Assigned task 1: In the oscilloscope discussion, why does the writer say no data sheet or app note will give detailed instructions for what is being attempted? Answer in one to three sentences.
Assigned task 2: Translate this sentence from the oscilloscope discussion into Spanish: "I will probably sell Tek 2465 eventually, but Tek 475 is my workhorse for testing stuff."
Assigned task 3: Resume the oscilloscope discussion after its final sentence, continuing in the same voice.

On Wed, 12 Oct 2005 16:53:36 GMT, Glen Walpert <gwalpert@notaxs.com
wrote:


Indeed. And he won't find detailed instructions on doing that in
any data sheet or app note I know of, since they all assume or
explicitly show some reasonable approximation of a constant voltage
supply and try to avoid "shoot-through". i is exploring uncharted
territory here and I think he should at the very least get an
oscilloscope so he can measure the on overlap time,

I have two oscilloscopes, Tek 475 and Tek 2465, IIRC. Both actually
work. You see, I sell military surplus stuff on ebay and accumulated
some equipment. I will probably sell Tek 2465 eventually, but Tek 475
is my workhorse for testing stuff.

That said... How do you get to plot rare events such as my switchings,
on the oscilloscope, so that I see voltage spikes.

carefully. usually with a DSO, so you can catch the damned transient
event that snots your IGBTs. I once spent 3hrs in the lab, blanket
draped over me & the PM3394 scope in analogue mode, brightness cranked
up, to catch a glimpse of something I suspected was there, but couldnt
make the digital scope trigger on. I eventually saw one glitch, me & a
buddy then reasoned out the cause in about 3 minutes flat, and had a fix
running about 1/2 an hour later. metastability causing a race condition
causing runt pulse causing very intermittent self-destruct. yay for ISP
CPLDs.

Listed entries:

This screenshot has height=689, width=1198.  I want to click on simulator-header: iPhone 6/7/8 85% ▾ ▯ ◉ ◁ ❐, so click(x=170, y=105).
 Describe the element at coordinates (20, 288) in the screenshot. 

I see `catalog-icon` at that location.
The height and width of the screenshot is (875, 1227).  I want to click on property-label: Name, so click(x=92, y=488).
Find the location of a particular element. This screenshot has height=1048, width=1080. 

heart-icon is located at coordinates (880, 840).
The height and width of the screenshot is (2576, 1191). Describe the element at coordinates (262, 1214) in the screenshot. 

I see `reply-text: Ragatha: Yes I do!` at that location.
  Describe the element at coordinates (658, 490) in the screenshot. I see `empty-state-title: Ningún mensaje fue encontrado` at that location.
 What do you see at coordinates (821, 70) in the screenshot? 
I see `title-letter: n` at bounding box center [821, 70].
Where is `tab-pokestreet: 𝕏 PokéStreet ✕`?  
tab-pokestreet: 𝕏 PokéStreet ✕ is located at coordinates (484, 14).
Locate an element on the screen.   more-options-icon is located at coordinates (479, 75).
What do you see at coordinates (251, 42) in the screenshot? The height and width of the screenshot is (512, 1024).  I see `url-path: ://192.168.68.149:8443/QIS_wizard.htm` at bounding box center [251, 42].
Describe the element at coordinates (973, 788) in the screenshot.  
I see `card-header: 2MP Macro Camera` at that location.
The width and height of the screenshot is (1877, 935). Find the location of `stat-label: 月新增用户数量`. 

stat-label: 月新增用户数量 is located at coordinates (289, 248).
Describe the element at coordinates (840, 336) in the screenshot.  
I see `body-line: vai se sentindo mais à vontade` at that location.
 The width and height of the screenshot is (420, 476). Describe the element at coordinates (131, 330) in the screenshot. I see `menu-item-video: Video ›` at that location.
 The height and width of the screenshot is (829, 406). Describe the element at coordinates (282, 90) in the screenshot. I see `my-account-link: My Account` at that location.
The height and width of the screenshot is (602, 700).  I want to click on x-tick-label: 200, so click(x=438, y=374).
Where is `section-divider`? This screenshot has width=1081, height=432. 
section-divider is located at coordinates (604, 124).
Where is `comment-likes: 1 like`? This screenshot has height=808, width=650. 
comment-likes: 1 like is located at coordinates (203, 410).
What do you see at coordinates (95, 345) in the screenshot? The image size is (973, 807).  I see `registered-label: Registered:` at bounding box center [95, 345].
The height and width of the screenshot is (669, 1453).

Written response 1: Every data sheet and app note the writer knows of assumes or explicitly shows some reasonable approximation of a constant voltage supply. They also try to avoid "shoot-through," so what is being attempted falls outside what they cover.

Written response 2: Probablemente acabaré vendiendo el Tek 2465, pero el Tek 475 es mi caballo de batalla para probar cosas.

Written response 3:
Quote:


Trigger on the gate drive for instance.


Also, would high voltage not endanger the oscilloscope itself?


Perhaps, stay within its ratings using a voltage divider if necessary.


then, when it gets destroyed, replace the scope and get a few P5200 diff
probes.

Quote:

start at the lowest possible current setting

I will actually conduct first tests with a small regulated DC power
supply, current limited etc. Not even with the welder.


Very good idea.


and wear safety glasses and a face shield at all times his equipment
is energized. Buying a few dozen spare IGBTs and gate drivers would
be a good idea too.

haha


Not joking, I have seen large plastic packages explode with the noise
of a shotgun blast and similar dispersal of small bits. How much do
you value your eyesight?

1,000J will destroy many plastic packages. A Semikron rep once proudly
announced their "rupture-proof" 1/2-bridge modules. So we bolted some to
our 100kW prototype, and blew them up. The first one didnt rupture, but
the drive leaped about 1' into the air. So we replaced the IGBT, and sat
an anvil on top of a sheet of nomex on top of the unit, and the module
blew itself to tiny pieces. He was suitably embarassed, but bought us
lunch so that was OK. IIRC it was only a kJ or so....

Quote:


OTOH, I think i might want to reconsider his entire approach,
especially if he wants to wind up with a really useful result.
Polarity reversals on his CC supply will let him manual TIG weld
aluminum in the event he can pull it off, but to duplicate the very
useful "foreground/background" pulse capabilities of a good inverter
welder

Can you elaborate on these capabilities?

Are you talking about different absolute values of voltage in negative
vs. positive cycle?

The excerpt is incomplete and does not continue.